Mosque Mess: U.S. Government Sues Minn. Town Over Islamic Center Rejection

Members of the Abu Huraira Islamic Center claim they were unconstitutionally denied the permit by the city of St. Anthony in 2012. On Wednesday, the DOJ agreed.

A Minnesota town is being sued by the U.S. Department of Justice (DOJ) for denying a zoning permit to a mosque.

Members of the Abu Huraira Islamic Center claim they were unconstitutionally denied the permit by the city of St. Anthony in 2012. On Wednesday, the DOJ agreed.

Speaking at a press conference about the suit, U.S. Attorney Andrew Lugar didn’t mince words. 

“An injustice has been done,” Lugar announced. “I will not stand by while any religious group is subject to unconstitutional treatment that violates federal civil rights laws.”

He added, “Abu-Huraira’s right to hold prayer services in their building, in the city of St. Anthony, is the only resolution we seek. And we will not give up until we receive it.”

The lawsuit is the outcome of a federal investigation that spanned two years. As local NBC affiliate KARE 11 reports, the town’s rejection of the permit, which would have allowed construction of the mosque in a light industrial area, immediately followed a contentious public hearing. Local residents packed the meeting to express opposition to the plan, and their reasons didn’t exactly have much to do with the practicalities of urban planning.
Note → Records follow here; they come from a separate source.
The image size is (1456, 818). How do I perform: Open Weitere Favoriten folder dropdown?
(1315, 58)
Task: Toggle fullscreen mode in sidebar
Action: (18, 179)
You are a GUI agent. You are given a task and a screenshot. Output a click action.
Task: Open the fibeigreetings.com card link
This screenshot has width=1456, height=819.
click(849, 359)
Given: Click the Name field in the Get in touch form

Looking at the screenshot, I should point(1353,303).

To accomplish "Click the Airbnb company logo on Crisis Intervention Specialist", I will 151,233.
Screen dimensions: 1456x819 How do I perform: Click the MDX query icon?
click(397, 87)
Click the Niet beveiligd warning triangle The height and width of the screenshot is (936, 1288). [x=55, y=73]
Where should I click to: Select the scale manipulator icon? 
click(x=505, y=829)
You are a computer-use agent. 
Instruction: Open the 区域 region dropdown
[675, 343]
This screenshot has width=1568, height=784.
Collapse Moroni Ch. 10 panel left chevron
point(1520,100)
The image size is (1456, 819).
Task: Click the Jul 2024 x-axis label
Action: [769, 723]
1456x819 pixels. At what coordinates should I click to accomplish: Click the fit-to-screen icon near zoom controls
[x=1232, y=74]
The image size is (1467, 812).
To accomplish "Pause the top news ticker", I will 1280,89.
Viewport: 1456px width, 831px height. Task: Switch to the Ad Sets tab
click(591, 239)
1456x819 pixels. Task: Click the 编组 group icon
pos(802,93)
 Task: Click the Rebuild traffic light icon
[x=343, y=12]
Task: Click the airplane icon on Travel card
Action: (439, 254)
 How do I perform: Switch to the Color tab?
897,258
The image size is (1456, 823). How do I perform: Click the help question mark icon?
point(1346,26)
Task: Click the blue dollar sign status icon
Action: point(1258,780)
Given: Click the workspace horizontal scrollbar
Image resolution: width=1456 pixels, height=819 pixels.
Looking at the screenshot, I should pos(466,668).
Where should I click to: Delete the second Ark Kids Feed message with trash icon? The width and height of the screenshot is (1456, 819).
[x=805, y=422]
Rather, they took aim at Islam itself. The vitriol hurled at the original public meeting has been well-recorded by local press, and likely formed the impetus for DOJ’s investigation and subsequent lawsuit.

“There is no other religion in the world that condones violence. Islam is evil,” said resident John Murlowski.

Added Rob Lundeen: “There are no pluses at all in letting this mosque into our city.”

Another unnamed resident told the mosque’s members, “Where did you come from? Change your own country.”

(The mosque’s members are mostly Somali.)

And if those sentiments sound familiar, well, they should. They strongly resemble the public reaction encountered by members of the Islamic Center of Murfreesboro, Tenn., who endured a years-long legal battle in order to establish a place of worship. Opponents claimed that Islam didn’t actually count as a religion, and members were accused of plotting to overthrow the U.S. government. After members obtained official approval to build the mosque, locals vandalized the construction site by setting fire to equipment.

And in Pocatello, Ida., residents attempted to block construction of a mosque this year, with one pastor arguing that the prospect of living near one made him “very fearful.” In Idaho, as in Tennessee, construction of the mosque eventually proceeded despite opposition.

That’s what should have happened in St. Anthony. City officials claim that they didn’t block the permit out of anti-Muslim animus, and pointed out that they refused a permit for a Christian church after denying the mosque. But that explanation didn’t satisfy DOJ.

Lugar noted that the city didn’t hesitate to approve a permit for a union meeting hall in the same industrial zone, and added that officials had no legal right to treat religious meetings differently than secular meetings.

For its part, the city vigorously rejects accusations of bias. “We believe that there was no discrimination. This is really a very simple matter,” Jay Lindgren, city attorney, told KARE. “This is about St. Anthony only allowing religious uses in the parts of the city that are not industrial zoned.”

But there’s enough evidence available to call Lindgren’s assertions into question. Given the city’s willingness to approve a permit for a union meeting hall in the same industrial area, it’s a bit suspicious that they would deny a permit for a mosque, which would have hosted assemblies of similar size. It’s particularly suspicious that the denial directly followed a contentious public hearing that showcased widespread local contempt for Islam.

As I’ve written here before, the First Amendment applies to everyone. It doesn’t matter if you like someone’s religion; it doesn’t even matter if you think their religion counts as a religion. That distinction isn’t yours to make.

Abu Huraira’s members, mostly Somali immigrants who escaped their war-ridden homeland for a chance at a safer, and presumably freer, life in the United States deserve the right to worship openly. No matter what their neighbors think.

PS: The Wall of Separation is on hiatus until Tuesday, Sept. 2. Enjoy the holiday!